A small regional bank acquired 12 small financial institutions in order to create a nationwide presence. In so doing, the bank inherited a patchwork of mismatched communication networks—from older, expensive Centrex solutions to often obsolete PBX and key systems.
The bank planned to continue acquiring additional banks at a rapid rate. However, these communication networks posed a critical problem—they were a nightmare to manage, making it difficult for the bank to provide customers with quick, effective, and consistent service. As a result, bank executives recognized that they needed to implement an efficient, stable, cutting-edge technology solution as quickly as possible.
VoIP technology provided the required flexibility and enabled the bank to deliver large bank telephony features to even the smallest branch locations, while also reducing operating costs. The solution reduced staffing by three full-time equivalents (FTEs) and provided an integrated and intuitive interface.
In the highly competitive financial marketplace, success depends on reducing operational costs and implementing technologies that deliver more for less.
VoIP technology provided the bank with a management system that allows the multi-site network to be managed through a single interface with no single point of failure.
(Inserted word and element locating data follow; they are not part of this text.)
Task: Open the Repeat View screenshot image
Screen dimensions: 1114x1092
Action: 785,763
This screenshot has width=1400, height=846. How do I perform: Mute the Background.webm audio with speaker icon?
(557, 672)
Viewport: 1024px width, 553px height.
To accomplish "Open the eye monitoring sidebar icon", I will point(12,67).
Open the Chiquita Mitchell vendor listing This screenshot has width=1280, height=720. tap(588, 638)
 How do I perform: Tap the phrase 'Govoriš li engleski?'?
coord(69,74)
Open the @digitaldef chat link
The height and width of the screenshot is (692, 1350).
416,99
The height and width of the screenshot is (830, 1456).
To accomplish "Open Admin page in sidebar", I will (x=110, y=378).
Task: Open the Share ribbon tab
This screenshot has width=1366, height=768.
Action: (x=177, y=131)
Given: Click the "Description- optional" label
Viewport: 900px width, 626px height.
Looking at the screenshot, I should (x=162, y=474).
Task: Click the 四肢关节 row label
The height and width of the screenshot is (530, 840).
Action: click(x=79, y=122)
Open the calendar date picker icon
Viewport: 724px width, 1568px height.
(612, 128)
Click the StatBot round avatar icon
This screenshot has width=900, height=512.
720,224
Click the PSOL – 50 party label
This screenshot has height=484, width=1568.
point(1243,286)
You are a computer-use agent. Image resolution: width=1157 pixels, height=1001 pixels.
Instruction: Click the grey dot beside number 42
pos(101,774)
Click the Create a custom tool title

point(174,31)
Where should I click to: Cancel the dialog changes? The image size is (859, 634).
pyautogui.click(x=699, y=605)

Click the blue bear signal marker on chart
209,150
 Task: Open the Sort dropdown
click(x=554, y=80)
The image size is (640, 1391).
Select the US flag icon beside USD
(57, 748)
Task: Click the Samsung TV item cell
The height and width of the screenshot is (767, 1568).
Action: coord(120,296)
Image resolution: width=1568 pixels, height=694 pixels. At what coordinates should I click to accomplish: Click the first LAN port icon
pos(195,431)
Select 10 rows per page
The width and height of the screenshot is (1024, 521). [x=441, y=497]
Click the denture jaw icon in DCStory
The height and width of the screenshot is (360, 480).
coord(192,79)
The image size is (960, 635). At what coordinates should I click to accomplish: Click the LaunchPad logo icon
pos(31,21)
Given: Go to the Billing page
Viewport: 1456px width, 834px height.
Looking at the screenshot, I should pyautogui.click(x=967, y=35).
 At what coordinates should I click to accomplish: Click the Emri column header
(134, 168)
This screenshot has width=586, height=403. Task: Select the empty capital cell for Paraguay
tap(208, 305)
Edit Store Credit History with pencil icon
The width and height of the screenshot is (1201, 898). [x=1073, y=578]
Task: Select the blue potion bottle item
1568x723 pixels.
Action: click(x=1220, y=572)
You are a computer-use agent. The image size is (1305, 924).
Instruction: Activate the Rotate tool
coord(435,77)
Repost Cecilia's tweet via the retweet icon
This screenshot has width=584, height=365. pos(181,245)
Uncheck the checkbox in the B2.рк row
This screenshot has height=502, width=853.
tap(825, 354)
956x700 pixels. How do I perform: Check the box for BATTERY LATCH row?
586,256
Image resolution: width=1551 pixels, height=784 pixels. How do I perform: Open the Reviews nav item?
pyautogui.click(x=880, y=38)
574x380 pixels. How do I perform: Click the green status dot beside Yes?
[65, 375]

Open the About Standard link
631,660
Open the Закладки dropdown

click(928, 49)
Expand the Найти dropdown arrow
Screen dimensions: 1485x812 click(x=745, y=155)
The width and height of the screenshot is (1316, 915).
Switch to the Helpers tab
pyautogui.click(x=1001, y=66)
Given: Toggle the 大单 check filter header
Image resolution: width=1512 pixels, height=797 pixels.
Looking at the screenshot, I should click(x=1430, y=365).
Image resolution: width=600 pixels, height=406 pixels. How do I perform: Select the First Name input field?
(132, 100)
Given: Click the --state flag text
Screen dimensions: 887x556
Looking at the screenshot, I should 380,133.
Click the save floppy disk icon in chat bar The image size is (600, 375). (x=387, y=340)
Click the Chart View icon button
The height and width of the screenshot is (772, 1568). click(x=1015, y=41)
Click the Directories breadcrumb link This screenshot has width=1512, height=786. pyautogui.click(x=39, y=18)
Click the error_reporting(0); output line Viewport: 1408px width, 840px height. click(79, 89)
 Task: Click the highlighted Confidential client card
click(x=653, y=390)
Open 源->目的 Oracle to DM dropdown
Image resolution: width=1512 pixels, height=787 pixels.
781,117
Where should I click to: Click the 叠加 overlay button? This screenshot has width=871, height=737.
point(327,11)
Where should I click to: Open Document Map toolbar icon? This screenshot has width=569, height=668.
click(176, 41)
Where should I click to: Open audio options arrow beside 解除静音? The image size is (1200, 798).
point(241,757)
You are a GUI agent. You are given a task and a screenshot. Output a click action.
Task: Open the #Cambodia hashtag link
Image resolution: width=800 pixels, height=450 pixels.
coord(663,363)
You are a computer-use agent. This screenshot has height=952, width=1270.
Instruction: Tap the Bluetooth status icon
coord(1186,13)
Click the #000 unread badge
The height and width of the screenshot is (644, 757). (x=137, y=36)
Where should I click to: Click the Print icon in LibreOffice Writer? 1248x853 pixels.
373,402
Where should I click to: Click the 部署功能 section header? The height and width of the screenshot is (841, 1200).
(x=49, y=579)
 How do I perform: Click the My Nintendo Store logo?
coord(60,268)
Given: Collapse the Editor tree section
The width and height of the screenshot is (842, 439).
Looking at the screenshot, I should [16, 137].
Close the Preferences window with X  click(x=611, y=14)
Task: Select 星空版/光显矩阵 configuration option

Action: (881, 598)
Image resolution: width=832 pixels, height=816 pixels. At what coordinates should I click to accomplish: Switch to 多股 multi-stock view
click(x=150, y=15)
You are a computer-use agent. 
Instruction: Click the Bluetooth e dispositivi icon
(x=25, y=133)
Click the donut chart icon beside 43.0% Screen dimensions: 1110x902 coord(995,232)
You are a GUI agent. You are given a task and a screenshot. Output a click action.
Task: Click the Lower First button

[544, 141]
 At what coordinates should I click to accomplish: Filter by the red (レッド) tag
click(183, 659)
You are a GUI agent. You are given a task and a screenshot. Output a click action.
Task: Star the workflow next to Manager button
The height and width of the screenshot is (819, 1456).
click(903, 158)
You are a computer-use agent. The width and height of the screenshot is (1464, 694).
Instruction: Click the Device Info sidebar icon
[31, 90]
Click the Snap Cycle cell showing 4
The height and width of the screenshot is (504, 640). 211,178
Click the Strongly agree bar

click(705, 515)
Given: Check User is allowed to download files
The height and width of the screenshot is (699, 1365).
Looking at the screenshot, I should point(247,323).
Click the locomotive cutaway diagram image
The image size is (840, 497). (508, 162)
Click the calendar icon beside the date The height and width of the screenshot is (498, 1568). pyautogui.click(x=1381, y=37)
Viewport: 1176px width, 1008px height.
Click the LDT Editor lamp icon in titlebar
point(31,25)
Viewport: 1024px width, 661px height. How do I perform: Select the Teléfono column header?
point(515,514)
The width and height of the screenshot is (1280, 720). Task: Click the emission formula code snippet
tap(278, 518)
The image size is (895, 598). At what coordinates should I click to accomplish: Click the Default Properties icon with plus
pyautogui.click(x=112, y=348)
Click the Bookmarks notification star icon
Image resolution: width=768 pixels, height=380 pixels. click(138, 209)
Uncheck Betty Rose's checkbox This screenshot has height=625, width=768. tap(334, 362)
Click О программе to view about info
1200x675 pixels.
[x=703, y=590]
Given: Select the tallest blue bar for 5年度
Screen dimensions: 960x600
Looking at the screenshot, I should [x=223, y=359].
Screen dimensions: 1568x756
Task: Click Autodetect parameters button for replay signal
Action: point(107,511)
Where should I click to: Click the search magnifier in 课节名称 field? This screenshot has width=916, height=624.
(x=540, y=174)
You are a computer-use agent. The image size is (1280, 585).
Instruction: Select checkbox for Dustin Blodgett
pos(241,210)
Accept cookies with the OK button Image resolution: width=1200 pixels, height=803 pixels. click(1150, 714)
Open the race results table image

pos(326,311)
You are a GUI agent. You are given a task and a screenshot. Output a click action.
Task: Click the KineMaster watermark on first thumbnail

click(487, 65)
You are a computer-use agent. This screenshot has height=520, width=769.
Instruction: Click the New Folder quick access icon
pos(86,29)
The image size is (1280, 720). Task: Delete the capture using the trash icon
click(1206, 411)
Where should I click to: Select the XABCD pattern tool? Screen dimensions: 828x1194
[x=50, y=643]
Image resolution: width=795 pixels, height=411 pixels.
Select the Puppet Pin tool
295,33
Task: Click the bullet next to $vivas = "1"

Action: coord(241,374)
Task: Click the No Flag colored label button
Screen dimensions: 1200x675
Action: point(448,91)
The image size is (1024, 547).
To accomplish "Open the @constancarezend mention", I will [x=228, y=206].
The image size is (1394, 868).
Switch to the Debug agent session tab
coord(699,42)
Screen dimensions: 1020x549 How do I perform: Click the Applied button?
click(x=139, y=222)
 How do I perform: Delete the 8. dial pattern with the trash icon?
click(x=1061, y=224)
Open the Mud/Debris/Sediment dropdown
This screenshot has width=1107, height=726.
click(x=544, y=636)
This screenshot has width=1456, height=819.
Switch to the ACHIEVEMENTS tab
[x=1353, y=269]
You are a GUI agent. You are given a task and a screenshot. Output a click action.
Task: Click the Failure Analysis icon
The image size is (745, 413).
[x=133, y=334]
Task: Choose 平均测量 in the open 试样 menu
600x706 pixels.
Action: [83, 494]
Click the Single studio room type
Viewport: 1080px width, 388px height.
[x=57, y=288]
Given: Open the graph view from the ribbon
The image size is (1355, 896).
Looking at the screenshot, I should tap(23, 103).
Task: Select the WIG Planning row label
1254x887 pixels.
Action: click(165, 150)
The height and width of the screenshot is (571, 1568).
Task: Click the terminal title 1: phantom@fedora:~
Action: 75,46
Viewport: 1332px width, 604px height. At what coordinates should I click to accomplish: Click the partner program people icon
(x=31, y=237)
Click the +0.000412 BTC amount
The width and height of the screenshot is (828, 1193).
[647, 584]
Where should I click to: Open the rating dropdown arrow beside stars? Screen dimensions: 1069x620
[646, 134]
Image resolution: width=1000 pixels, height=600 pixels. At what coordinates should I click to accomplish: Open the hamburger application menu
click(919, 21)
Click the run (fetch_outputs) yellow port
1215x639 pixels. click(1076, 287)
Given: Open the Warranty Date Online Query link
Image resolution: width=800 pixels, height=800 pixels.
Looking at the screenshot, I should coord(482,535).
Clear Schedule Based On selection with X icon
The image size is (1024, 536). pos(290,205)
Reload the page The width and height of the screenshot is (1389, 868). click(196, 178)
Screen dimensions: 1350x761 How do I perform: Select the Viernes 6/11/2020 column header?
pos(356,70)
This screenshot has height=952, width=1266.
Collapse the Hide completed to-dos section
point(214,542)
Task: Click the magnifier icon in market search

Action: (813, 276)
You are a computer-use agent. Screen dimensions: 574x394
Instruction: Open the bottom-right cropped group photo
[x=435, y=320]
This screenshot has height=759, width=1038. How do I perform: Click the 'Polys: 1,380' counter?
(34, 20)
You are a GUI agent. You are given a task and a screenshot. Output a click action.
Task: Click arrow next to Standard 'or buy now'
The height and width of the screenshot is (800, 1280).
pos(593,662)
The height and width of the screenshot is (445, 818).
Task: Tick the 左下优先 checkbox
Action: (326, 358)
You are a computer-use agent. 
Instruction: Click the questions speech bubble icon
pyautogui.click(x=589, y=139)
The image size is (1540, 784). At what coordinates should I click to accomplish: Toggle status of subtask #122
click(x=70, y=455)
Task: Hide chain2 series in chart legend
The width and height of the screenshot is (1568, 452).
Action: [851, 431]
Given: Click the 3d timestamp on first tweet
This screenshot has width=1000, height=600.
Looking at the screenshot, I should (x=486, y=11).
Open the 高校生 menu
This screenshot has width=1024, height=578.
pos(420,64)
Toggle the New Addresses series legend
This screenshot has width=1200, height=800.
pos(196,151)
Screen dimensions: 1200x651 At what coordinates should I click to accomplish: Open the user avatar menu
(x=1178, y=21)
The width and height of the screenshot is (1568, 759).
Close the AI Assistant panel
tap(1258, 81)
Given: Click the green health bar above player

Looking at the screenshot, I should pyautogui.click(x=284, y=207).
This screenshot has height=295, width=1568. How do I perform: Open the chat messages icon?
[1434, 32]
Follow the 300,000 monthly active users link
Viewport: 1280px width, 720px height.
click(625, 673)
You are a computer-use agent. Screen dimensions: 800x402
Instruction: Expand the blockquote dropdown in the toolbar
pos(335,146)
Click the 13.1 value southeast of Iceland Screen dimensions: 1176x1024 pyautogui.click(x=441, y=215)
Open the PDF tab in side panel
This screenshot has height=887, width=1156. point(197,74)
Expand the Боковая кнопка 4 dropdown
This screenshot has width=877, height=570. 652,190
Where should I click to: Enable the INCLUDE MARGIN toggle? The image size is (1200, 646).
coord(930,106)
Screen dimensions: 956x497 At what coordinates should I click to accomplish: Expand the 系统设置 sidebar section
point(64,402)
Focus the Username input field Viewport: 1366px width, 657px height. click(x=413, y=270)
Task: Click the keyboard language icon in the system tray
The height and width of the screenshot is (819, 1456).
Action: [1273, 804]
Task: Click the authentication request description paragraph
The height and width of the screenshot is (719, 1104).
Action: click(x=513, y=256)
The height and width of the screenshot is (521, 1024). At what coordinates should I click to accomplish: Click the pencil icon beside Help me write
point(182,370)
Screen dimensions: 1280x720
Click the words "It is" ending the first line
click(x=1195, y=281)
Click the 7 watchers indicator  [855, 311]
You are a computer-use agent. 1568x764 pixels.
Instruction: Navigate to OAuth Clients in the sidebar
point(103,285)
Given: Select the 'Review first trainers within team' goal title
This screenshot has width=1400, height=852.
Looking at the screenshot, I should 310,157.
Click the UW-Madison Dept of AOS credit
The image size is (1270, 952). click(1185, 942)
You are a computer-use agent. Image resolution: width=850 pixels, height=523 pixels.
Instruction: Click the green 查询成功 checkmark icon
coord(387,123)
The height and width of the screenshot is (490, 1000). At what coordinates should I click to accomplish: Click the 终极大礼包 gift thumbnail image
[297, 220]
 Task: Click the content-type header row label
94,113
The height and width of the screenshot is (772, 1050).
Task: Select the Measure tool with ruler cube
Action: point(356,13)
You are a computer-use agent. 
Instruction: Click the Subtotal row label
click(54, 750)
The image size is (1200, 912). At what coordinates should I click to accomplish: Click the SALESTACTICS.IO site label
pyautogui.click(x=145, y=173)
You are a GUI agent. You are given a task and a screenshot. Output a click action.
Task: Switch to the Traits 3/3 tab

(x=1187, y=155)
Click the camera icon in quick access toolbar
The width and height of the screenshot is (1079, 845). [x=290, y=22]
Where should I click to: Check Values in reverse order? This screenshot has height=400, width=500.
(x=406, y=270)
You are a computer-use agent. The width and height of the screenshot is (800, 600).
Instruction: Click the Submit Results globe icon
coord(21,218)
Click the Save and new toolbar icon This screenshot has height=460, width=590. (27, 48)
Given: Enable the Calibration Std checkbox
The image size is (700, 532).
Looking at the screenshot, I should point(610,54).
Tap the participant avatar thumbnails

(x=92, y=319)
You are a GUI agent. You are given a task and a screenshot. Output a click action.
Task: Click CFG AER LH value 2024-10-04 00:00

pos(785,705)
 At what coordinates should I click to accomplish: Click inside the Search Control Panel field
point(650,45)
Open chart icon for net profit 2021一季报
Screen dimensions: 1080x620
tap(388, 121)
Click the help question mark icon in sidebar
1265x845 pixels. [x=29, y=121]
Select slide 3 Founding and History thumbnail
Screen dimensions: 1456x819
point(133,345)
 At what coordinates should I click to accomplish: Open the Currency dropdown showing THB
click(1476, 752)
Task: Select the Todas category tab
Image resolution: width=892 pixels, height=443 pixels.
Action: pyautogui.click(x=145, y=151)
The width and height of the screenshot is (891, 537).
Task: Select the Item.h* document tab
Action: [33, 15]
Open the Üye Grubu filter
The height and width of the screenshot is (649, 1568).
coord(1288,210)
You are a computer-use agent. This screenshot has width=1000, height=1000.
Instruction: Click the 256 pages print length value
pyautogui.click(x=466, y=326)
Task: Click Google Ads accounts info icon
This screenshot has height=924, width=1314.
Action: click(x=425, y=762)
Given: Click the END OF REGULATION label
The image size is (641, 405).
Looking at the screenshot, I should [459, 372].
Implementation of this technology provided high system availability, tight integration with Microsoft Outlook, a single enterprise-class voicemail system for even the smallest branch locations, follow-me call handling for bank executives who travel across regions, and least-cost routing to minimize long-distance expenses.
The solution ultimately allowed the bank to seamlessly integrate future acquisitions and growth and focus its resources on other areas of its technology plan.